Asetilsalisilik asit ile genotoksisiteye yönelik bazı veriler elde edilmiş, ancak uzun dönemli karsinojenisite tayinlerinde negatif sonuç alınmıştır. Sıçanlar ve farelerdeki NTP biyolojik tayinlerinden edinilen veriler temelinde, ancak çeşitli başka genotoksisite ve karsinojenisite çalışmalarının çelişkili sonuçlarına zıt olarak, parasetamol non-genotoksik ve non-karsinojen olarak sınıflandırılmıştır.
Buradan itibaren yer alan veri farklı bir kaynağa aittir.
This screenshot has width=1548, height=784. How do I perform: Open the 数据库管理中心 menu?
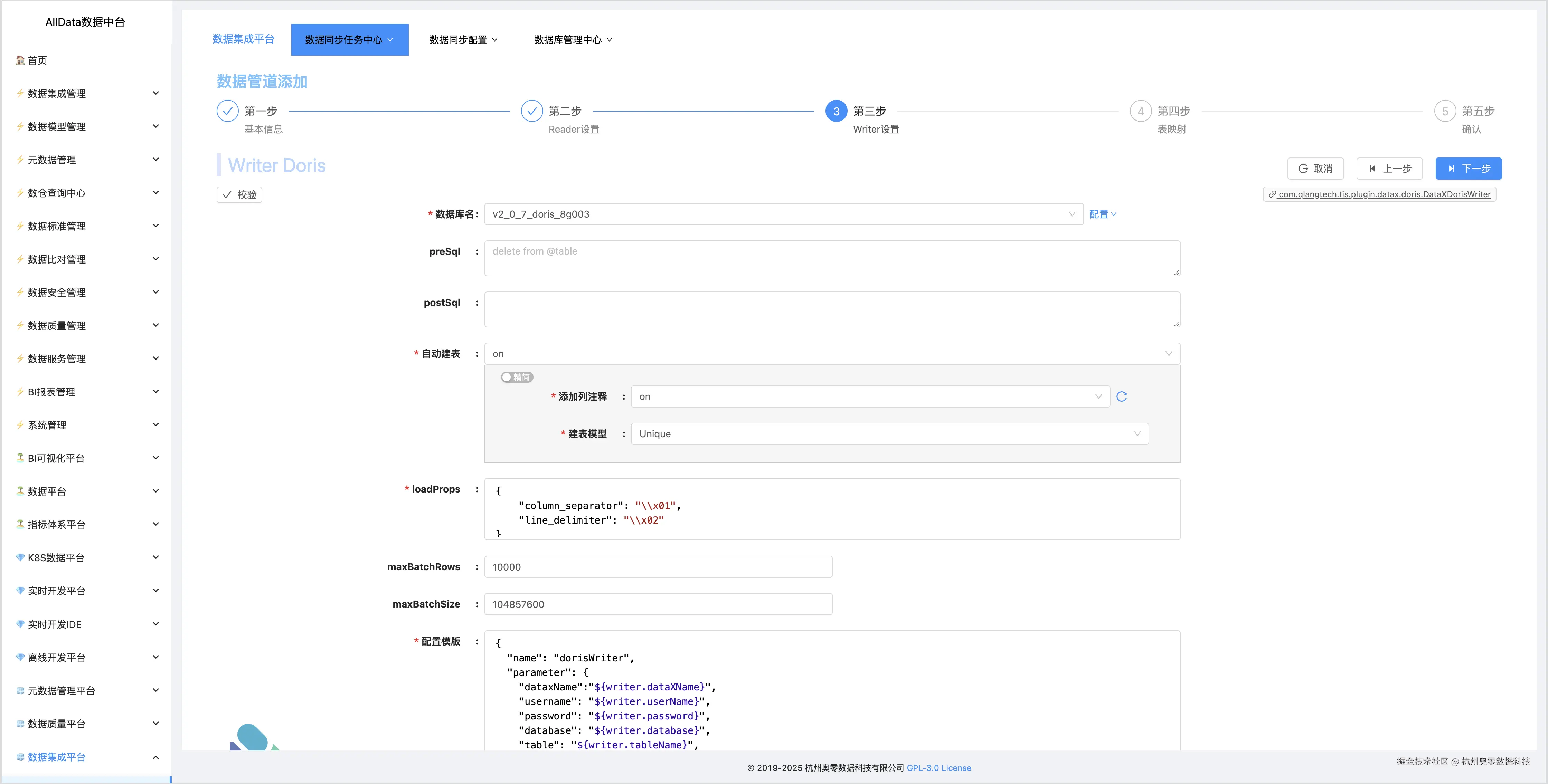(573, 40)
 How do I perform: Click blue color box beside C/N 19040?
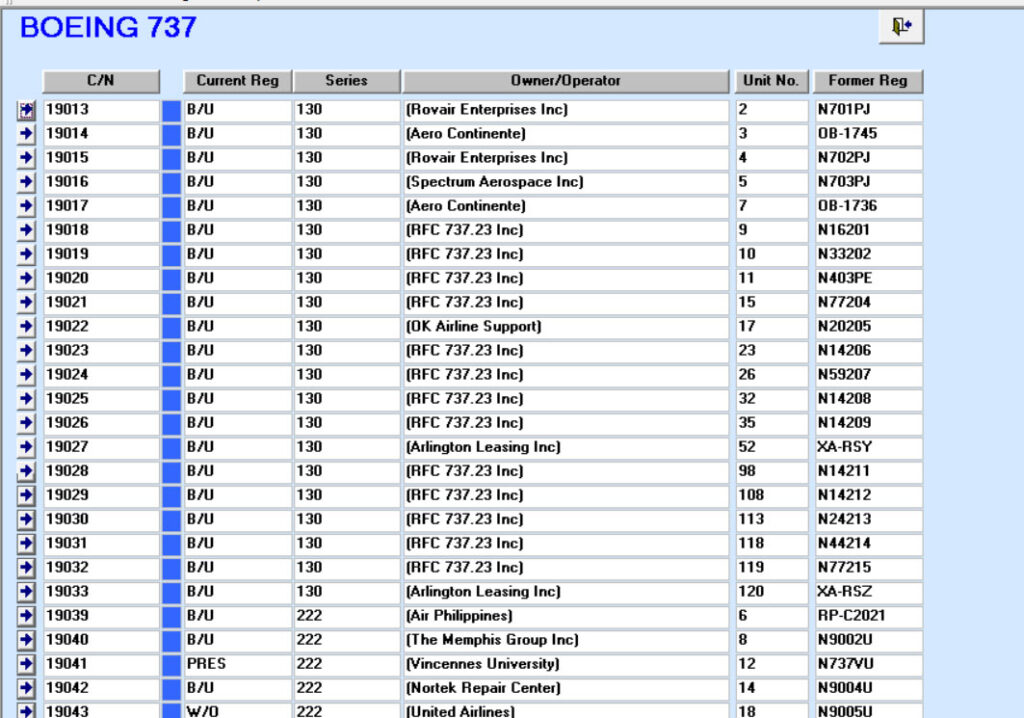click(171, 640)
Parasetamol aynı zamanda lARC tarafından da karsinojen olarak sınıflandırılmamıştır. Kafein çeşitli önemli in vitro genotoksisite testlerinde ve kısıtlı in vivo verilerde mutajenik değil, ama klastojenik ve/veya anöjenik bulunmuştur. Deney hayvanlarında ve insanlarda karsinojenisite konusundaki veriler yetersizdir.
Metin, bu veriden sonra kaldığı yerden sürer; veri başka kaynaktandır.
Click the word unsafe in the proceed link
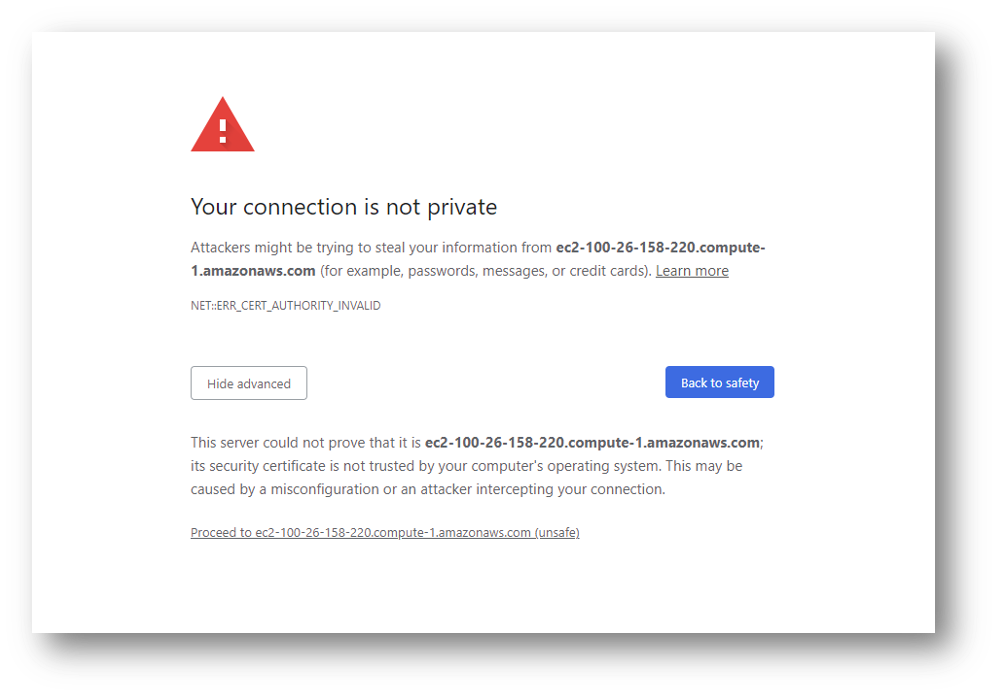 pyautogui.click(x=557, y=532)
Asetilsalisilik asit sıçanlar ve tavşanlarda teratojendir. İnsanlarda yapılan geriye dönük araştırmalar çelişkili sonuçlar göstermiştir. Çeşitli araştırıcılar asetilsalisilik asit kullanımı ile malformasyon riskinde artış arasında herhangi bir bağıntı gözlemlememekle birlikte, ayrıntılı bir literatür incelemesinin verileri, gebeliğin ilk trimesterinde asetilsalisilik asit temasının gastroşizi riskinde artış ile bağıntılı olduğu izlenimini vermektedir. Parasetamolün hayvanlarda ve insanlarda teratojen olmadığı bildirilmiştir. Kafeinin maternotoksik dozlarda, laboratuvar hayvanlarında iskelet sisteminde gelişim inhibisyonu ve gros malformasyonlara yol açtığı ve bu duruma annedeki hemodinamik bozuklukların neden olduğu bildirilmiştir. Ancak kafeinin insanlarda teratojen etkisini destekleyen hiç veri bulunmamaktadır. Çok yüksek oral asetilsalisilik asit ve parasetamol dozlarında, sıçanlarda testisler, epididim ve spermatogenez üzerinde etkiler ve implantasyon sonrası mortalite gözlenmiştir. Kafein çok yüksek oral dozlarda, sıçanlar ve farelerde implantasyon sonrası mortalite ve fertilite indeksini etkilemiştir. Bu etkilerin fertilite parametreleri üzerindeki etkileri bilinmemektedir.